The Affordable Care Act, Owens said, aims to cut overall health care costs by encouraging preventive services.

"Clearly, the idea here is really to focus on preventive care; that's the way you're going to bend the cost curve," he said. "I think it's very important that people understand that and focus on that.

"At the same time, in no way do I want to denigrate peoples' beliefs. I respect peoples' beliefs and understand that they may disagree with me, and I certainly agree religious institutions like churches should be exempt."

Owens said he understands that things like contraception don't fall in line with some religious beliefs. But he said the Institute of Medicine has determined that contraception is an important aspect of women's health care.

LaValley said the HHS ruling puts the Catholic Church between a rock and a hard place.

"We Catholics must be prepared either to violate our consciences, or to drop health coverage for our employees (and suffer the penalties for doing so)," he said. "The Administration's sole concession was to give our institutions one year to comply and 'adapt' to this new rule."

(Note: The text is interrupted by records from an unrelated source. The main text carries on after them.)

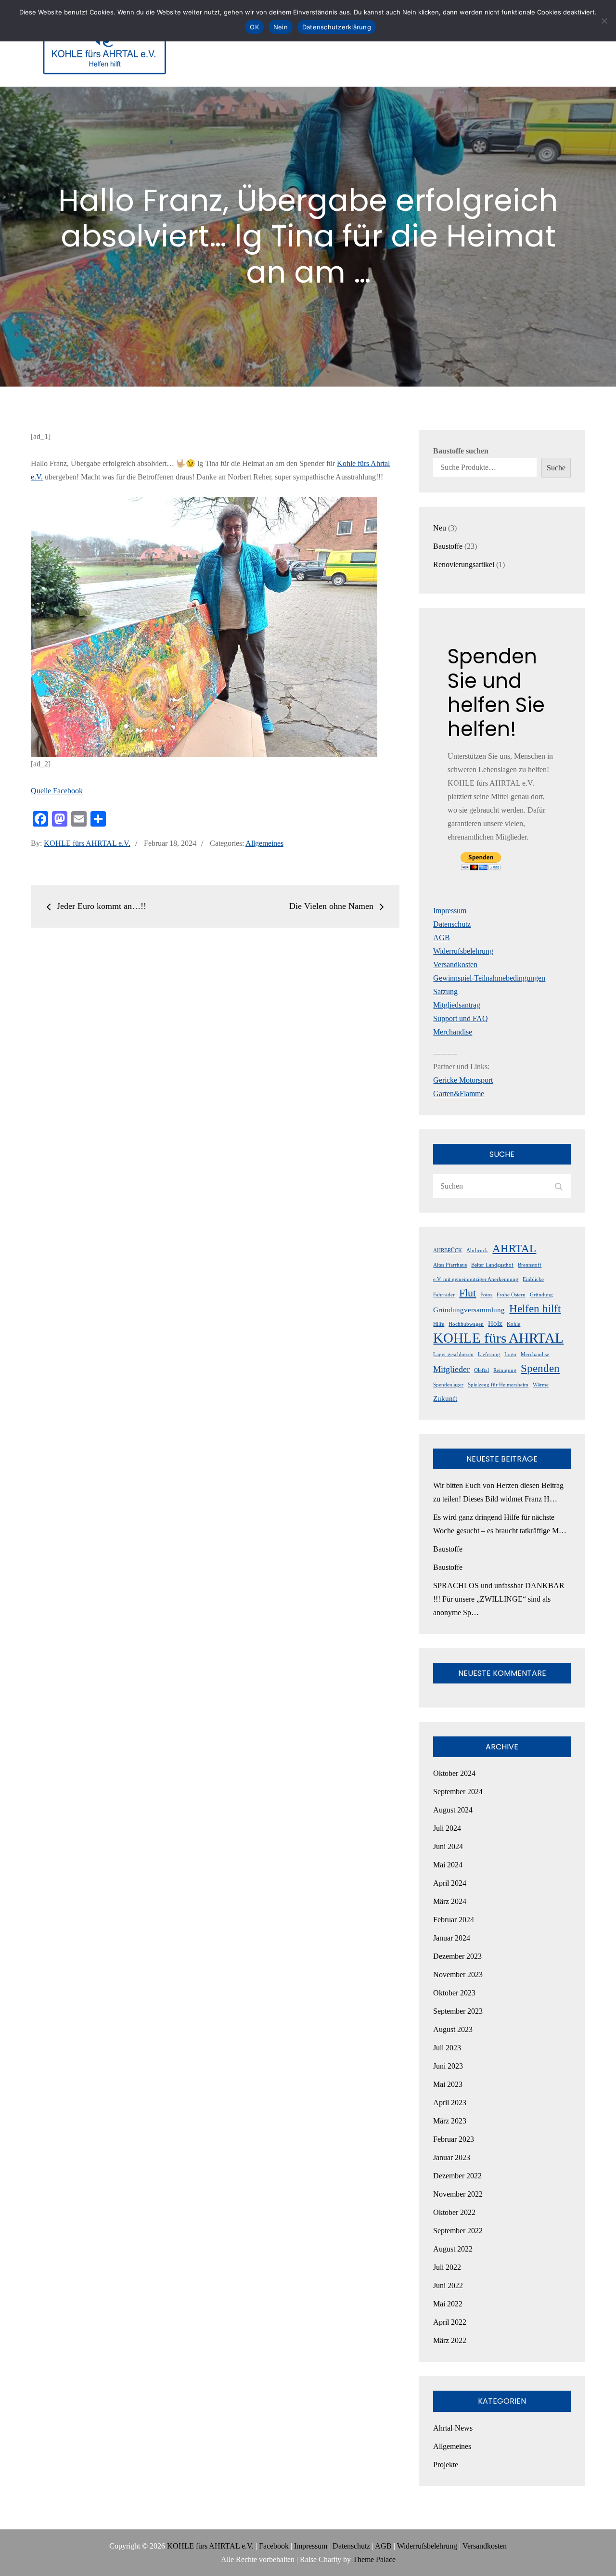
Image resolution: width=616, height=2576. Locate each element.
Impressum (449, 910)
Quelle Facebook (57, 791)
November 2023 (458, 1974)
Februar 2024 (453, 1920)
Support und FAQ (460, 1018)
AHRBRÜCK (447, 1250)
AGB (441, 937)
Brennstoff (529, 1265)
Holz (495, 1323)
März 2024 (449, 1901)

The Catholic Church will not comply with the law, LaValley said. That, he added, could result in "dire consequences" for employees of Catholic schools, nursing homes, and charities throughout the Diocese of Ogdensburg.

"Even those who may disagree with the Church's teaching on the sanctity of human life recognize that the government has no business forcing religious institutions to sponsor and pay for procedures which violate those teachings," he said. "People of faith cannot be made second class citizens."

So is Owens open to amending the law to give religious institutions more freedom?

"I think we have to balance the rights of women in this situation," he said. "Many Catholic employers employ non-Catholic people in hospitals and in universities. We're not talking about the churches here; we're talking about institutions that in many respects receive secular dollars and provide services across many religions."

Repeated attempts to reach U.S. Rep. Chris Gibson, R-Kinderhook, for comment were unsuccessful. Messages left for Gibson's spokeswoman, Stephanie Valle, went unreturned as of mid-day Friday.